### Exercise directions
Filtering the records below, copy only those lines that include the word "dialog".

### Entries provided
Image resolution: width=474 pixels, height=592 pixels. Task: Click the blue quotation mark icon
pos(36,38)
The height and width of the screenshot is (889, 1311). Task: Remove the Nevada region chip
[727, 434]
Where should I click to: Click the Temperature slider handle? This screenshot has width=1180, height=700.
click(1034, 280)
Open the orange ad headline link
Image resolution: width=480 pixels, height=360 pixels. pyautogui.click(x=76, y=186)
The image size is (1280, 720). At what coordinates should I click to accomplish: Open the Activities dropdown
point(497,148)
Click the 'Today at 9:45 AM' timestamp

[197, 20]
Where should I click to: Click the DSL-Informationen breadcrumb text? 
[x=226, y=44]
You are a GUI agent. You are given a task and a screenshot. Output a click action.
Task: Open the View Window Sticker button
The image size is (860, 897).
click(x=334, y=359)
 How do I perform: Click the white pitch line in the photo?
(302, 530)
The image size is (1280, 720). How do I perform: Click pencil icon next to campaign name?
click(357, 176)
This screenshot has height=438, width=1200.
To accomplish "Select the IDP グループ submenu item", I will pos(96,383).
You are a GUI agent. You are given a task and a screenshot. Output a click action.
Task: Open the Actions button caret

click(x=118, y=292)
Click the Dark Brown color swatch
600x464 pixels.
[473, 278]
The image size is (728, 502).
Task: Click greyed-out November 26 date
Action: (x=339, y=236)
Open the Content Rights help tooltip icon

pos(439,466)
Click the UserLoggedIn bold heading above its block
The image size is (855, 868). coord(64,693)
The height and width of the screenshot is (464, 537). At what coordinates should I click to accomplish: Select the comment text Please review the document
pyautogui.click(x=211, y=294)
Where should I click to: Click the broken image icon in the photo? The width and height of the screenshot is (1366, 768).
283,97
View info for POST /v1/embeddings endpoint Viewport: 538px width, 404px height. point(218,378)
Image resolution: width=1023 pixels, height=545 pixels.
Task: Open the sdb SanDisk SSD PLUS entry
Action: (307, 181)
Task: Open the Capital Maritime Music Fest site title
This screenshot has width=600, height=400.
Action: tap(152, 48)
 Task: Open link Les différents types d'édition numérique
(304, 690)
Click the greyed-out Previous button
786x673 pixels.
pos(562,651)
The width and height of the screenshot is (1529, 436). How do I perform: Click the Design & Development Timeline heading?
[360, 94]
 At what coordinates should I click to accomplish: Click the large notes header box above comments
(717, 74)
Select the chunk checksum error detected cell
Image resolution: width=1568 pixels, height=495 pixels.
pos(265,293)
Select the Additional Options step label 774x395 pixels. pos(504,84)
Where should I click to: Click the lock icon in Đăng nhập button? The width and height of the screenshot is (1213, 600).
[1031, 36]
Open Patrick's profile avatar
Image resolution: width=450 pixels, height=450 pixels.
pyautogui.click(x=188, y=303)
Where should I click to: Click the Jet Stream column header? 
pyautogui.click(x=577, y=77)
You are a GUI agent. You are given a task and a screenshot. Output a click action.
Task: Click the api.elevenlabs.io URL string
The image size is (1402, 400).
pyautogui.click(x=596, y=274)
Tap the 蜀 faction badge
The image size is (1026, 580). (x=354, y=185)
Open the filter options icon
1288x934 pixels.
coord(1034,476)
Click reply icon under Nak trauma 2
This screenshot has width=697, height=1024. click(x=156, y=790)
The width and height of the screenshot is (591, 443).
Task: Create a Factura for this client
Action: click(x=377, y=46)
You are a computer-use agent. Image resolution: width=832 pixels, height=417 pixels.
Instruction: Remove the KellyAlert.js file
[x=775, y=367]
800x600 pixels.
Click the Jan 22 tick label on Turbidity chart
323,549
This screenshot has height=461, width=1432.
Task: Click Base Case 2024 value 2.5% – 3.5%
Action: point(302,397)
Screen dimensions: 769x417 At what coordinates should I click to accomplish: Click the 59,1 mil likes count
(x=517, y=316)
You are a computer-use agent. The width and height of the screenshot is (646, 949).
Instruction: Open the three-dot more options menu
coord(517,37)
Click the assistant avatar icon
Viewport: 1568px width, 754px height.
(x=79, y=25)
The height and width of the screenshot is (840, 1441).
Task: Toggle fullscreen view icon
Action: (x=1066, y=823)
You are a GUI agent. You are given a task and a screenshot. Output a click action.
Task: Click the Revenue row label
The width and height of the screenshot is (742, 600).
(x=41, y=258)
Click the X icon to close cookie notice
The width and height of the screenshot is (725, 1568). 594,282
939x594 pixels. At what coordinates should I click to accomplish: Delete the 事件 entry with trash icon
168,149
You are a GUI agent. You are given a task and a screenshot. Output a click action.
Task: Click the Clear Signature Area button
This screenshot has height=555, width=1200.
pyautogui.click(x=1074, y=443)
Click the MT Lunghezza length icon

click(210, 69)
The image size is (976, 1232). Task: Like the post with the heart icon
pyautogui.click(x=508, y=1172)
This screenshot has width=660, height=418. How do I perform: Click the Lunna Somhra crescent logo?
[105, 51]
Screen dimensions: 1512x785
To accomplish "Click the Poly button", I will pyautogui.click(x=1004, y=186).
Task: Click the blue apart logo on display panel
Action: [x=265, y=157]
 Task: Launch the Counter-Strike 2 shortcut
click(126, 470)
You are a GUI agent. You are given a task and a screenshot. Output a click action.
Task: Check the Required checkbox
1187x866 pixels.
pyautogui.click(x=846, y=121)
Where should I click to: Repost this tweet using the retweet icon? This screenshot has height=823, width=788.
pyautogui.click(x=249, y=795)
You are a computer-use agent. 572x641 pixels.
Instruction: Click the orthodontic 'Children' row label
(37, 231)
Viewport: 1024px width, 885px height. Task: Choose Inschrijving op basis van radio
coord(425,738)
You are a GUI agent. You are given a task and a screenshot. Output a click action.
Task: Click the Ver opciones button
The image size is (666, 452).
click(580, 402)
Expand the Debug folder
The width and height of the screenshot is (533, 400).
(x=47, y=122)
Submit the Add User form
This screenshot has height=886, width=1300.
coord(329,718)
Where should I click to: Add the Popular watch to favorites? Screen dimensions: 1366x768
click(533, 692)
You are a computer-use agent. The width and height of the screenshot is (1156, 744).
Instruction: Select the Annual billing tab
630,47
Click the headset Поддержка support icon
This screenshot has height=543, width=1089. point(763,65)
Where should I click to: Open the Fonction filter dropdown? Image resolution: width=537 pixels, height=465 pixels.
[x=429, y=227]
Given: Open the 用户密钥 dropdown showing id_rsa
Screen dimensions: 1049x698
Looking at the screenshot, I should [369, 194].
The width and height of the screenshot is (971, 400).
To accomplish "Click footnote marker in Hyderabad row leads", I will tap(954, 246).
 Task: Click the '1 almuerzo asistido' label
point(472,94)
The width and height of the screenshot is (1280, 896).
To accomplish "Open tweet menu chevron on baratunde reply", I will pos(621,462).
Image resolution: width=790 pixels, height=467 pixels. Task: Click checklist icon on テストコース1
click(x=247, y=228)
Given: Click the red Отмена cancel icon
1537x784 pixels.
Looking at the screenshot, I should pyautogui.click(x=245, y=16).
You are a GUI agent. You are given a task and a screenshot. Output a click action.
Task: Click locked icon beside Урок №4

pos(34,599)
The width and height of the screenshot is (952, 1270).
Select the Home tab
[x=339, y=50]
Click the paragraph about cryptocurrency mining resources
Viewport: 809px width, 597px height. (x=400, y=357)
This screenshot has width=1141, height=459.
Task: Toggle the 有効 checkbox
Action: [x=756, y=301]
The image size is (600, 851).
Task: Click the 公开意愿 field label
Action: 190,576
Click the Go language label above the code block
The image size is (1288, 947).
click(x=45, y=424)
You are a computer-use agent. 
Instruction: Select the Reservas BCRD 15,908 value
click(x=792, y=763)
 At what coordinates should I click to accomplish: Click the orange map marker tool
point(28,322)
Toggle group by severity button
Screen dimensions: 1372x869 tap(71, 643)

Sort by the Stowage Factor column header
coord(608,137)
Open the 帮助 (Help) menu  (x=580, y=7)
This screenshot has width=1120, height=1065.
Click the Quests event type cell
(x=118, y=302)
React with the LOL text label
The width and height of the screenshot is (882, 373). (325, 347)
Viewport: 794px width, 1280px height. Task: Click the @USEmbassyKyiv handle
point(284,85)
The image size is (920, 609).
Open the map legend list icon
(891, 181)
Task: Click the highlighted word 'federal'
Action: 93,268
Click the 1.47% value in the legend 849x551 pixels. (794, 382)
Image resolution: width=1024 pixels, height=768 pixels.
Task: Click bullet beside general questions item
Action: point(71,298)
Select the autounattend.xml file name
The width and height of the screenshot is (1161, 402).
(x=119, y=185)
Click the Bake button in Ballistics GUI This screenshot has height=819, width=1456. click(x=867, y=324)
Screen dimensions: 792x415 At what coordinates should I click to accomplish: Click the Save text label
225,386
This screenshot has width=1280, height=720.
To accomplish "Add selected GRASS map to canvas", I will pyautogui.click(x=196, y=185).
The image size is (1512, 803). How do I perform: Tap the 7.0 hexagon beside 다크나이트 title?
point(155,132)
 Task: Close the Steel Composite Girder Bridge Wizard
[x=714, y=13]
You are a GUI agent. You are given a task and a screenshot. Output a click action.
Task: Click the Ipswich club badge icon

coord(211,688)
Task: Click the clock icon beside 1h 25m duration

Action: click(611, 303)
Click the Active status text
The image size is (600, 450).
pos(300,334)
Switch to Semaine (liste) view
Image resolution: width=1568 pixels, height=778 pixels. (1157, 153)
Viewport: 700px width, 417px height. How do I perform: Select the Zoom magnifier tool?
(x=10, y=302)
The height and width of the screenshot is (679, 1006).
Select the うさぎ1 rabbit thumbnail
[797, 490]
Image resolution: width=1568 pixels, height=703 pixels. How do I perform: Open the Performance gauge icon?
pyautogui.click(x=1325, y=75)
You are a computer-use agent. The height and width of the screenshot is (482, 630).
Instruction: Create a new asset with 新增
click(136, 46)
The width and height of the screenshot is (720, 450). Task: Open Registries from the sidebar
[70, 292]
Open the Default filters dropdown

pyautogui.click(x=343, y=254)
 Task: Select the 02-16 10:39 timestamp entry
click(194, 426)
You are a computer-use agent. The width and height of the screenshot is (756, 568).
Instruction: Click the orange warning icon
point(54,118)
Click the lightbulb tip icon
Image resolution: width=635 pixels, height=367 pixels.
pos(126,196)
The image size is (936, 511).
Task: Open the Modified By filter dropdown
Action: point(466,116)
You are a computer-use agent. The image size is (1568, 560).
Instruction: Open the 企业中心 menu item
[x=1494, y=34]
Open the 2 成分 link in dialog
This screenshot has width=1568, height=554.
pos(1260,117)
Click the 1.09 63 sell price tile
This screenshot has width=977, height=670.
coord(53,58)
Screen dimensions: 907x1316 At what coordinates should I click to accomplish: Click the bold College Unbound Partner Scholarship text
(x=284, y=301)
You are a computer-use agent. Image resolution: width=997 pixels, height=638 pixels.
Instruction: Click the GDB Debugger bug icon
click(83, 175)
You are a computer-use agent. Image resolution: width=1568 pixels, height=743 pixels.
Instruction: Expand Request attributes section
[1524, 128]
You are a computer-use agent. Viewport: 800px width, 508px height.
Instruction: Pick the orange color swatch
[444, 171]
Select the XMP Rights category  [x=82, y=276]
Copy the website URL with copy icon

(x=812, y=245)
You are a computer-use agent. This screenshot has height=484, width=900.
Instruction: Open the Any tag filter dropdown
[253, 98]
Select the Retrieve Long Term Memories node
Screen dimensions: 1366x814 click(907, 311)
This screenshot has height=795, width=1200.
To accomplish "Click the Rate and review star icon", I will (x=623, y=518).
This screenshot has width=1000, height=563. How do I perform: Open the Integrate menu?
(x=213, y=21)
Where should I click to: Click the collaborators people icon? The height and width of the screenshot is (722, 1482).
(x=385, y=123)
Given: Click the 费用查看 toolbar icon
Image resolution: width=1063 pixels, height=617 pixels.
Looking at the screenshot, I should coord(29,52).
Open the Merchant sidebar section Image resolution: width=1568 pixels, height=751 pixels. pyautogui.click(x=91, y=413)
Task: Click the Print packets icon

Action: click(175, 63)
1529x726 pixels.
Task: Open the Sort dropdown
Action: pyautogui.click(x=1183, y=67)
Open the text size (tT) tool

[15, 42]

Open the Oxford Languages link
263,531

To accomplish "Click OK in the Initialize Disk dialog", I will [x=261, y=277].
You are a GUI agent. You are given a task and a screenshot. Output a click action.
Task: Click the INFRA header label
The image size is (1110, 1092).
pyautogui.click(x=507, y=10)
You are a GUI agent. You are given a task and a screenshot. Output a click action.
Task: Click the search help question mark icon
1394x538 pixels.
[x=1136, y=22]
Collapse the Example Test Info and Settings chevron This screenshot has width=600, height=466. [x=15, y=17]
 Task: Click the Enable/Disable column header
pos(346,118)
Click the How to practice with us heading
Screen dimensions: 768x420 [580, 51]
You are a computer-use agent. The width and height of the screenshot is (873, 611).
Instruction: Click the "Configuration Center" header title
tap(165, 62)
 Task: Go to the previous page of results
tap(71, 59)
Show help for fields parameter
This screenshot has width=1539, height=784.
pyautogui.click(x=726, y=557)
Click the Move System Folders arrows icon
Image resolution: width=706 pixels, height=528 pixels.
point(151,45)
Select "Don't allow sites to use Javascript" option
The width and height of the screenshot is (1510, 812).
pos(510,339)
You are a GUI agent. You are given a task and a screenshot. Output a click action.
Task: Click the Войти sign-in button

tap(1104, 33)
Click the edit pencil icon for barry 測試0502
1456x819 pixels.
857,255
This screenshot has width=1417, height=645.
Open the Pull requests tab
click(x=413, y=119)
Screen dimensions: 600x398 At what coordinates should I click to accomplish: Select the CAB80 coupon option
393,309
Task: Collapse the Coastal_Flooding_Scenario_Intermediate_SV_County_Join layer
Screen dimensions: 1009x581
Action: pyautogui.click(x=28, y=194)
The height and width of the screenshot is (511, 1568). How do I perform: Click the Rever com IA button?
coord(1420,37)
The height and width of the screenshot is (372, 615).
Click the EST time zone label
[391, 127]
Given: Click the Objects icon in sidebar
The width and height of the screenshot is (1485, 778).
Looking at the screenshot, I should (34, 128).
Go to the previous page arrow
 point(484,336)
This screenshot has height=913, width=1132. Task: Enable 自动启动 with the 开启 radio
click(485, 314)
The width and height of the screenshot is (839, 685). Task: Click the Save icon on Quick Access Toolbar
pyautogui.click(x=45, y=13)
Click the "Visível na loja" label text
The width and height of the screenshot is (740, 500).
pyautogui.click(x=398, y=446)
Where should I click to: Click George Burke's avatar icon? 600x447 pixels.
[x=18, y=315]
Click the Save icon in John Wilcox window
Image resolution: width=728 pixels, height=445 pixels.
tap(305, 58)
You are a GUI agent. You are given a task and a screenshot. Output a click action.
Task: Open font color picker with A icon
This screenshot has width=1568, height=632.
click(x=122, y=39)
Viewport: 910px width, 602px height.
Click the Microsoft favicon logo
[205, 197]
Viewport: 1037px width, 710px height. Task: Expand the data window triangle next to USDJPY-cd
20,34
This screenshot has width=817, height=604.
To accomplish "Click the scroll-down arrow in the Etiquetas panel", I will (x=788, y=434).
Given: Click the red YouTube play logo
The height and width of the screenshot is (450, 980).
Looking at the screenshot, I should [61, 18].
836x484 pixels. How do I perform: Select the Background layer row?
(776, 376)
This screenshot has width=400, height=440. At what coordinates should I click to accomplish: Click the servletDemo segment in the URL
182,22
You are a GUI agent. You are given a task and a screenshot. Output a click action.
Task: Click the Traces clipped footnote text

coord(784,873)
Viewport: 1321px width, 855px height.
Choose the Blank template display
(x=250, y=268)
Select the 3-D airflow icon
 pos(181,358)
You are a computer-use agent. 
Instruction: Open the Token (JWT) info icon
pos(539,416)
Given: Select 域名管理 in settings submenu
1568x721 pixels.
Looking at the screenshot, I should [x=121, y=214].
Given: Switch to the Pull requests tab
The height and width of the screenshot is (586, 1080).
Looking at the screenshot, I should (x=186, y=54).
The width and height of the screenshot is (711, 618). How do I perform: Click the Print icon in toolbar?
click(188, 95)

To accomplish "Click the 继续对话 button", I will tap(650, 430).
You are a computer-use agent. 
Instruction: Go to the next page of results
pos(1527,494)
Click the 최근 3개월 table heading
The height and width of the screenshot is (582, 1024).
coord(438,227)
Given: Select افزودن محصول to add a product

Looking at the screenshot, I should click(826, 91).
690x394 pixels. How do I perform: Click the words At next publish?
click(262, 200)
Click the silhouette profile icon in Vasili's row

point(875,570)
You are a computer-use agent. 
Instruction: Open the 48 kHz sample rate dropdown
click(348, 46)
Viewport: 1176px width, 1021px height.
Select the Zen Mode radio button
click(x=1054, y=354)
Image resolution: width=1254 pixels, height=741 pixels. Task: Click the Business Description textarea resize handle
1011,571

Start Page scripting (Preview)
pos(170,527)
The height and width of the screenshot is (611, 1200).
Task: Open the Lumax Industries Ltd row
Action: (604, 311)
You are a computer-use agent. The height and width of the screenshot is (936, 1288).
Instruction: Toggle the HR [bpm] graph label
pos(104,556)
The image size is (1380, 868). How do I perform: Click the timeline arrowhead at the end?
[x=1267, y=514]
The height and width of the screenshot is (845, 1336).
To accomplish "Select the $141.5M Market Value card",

### Written response
Open the 2 成分 link in dialog
To accomplish "Click OK in the Initialize Disk dialog", I will [x=261, y=277].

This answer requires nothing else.